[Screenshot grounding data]
───
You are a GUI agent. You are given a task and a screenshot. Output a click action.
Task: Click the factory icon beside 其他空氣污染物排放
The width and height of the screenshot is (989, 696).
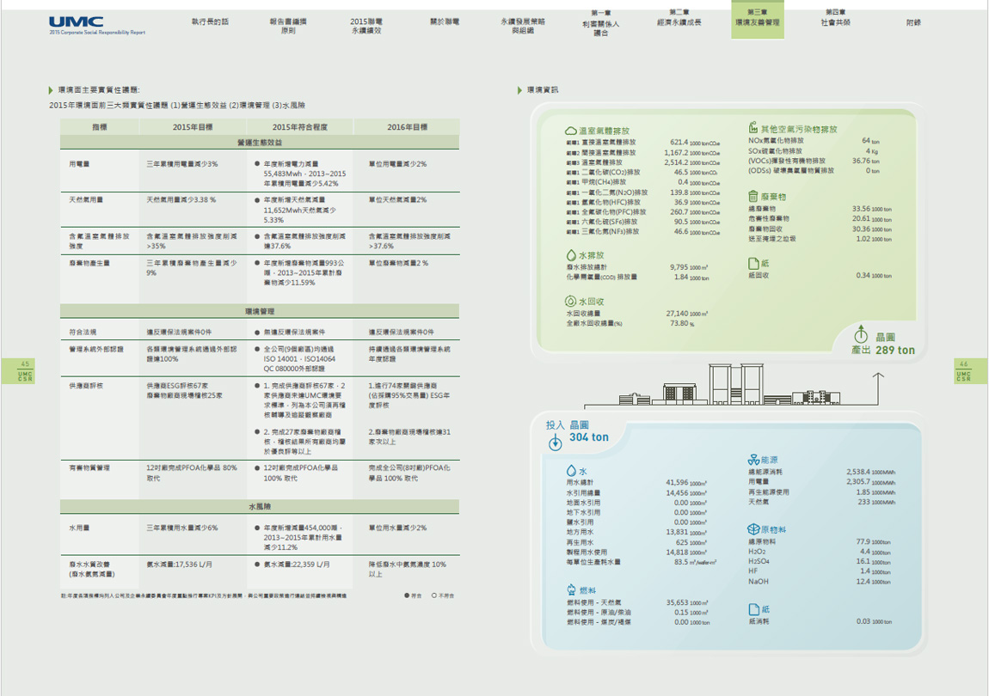pyautogui.click(x=753, y=129)
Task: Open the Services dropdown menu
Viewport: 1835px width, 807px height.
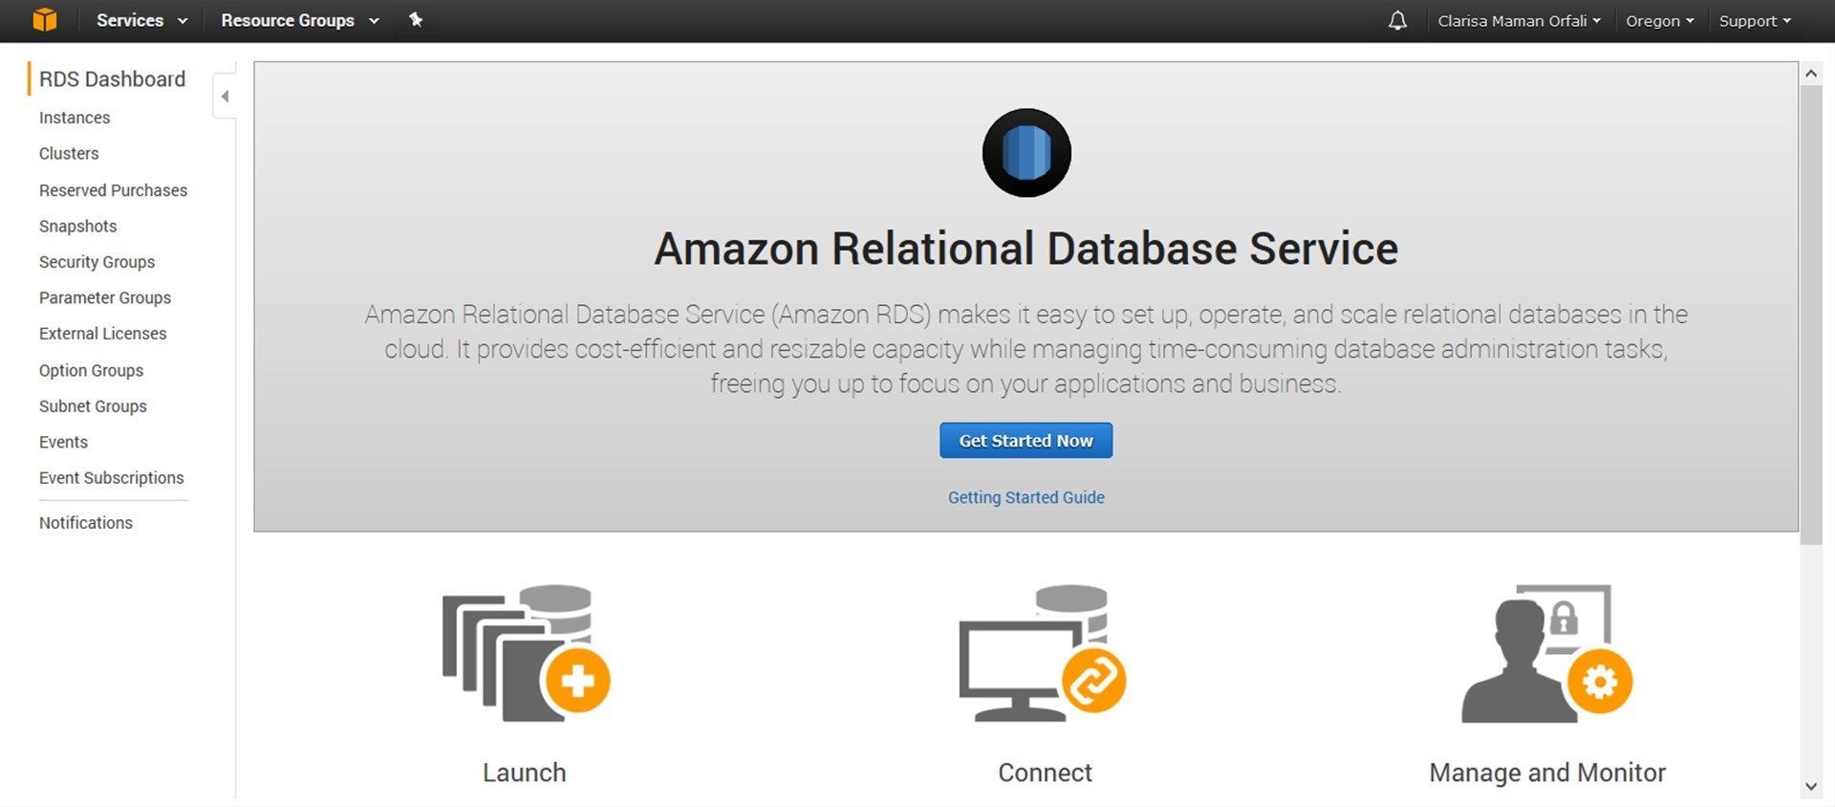Action: click(141, 20)
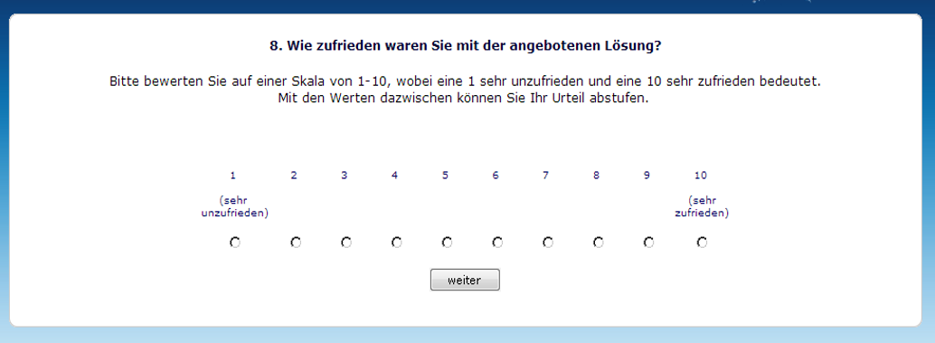Choose the rating 9 radio button

pos(648,243)
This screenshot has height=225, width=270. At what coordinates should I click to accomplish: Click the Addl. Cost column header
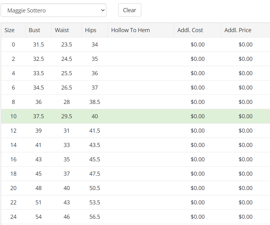point(190,30)
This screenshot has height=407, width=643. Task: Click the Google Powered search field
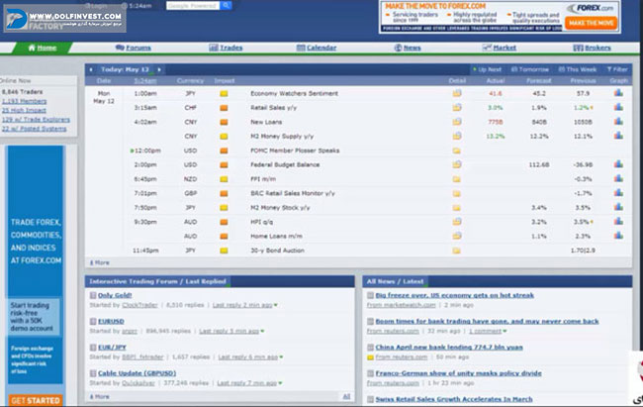pyautogui.click(x=193, y=6)
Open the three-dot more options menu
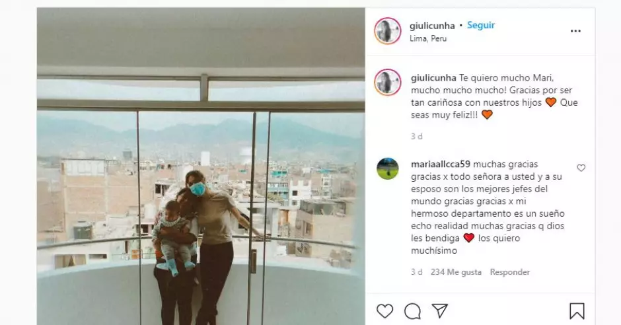Viewport: 621px width, 325px height. click(x=575, y=31)
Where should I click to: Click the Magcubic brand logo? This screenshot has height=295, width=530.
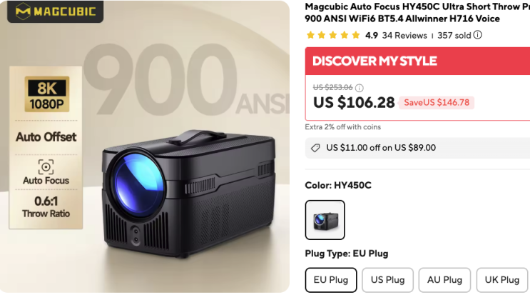[55, 11]
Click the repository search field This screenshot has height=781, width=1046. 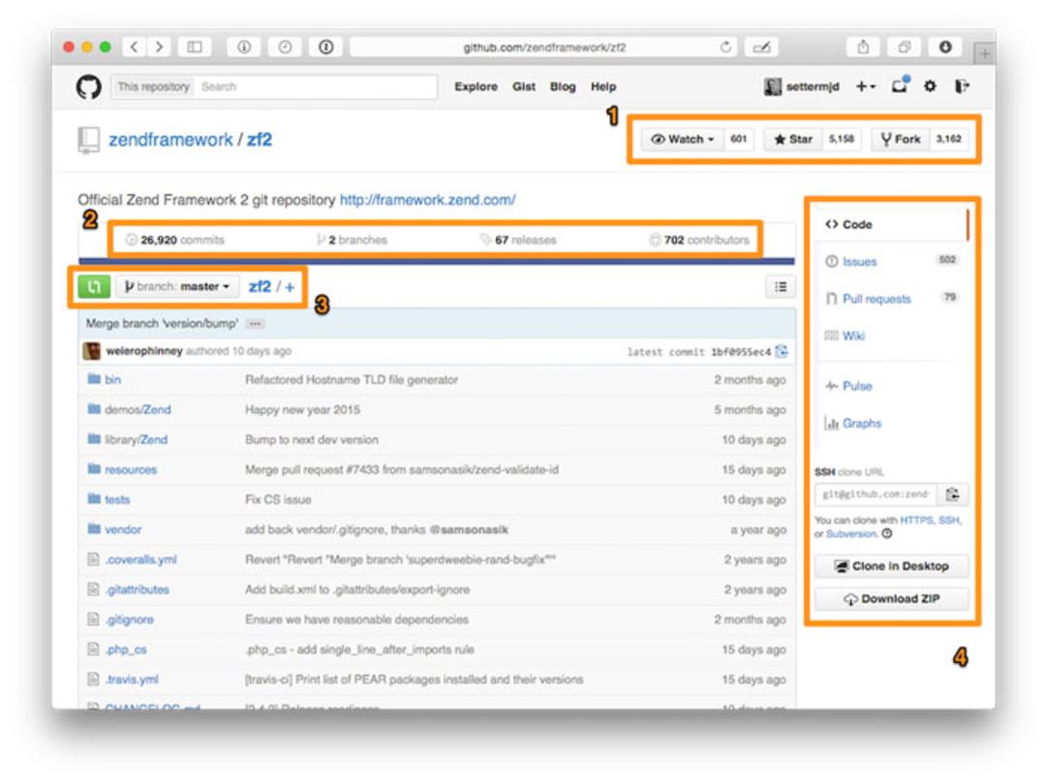(x=315, y=87)
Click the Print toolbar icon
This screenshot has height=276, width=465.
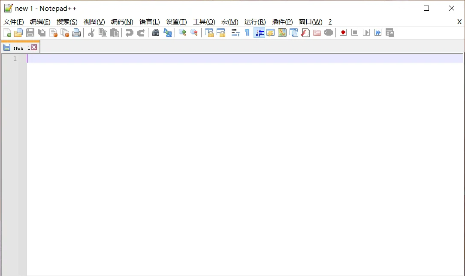(76, 33)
───
__THE TASK__
Determine how many lines in the data above contain the string "icon". Give nothing except the number.

__OUTPUT OF THE EXERCISE__
2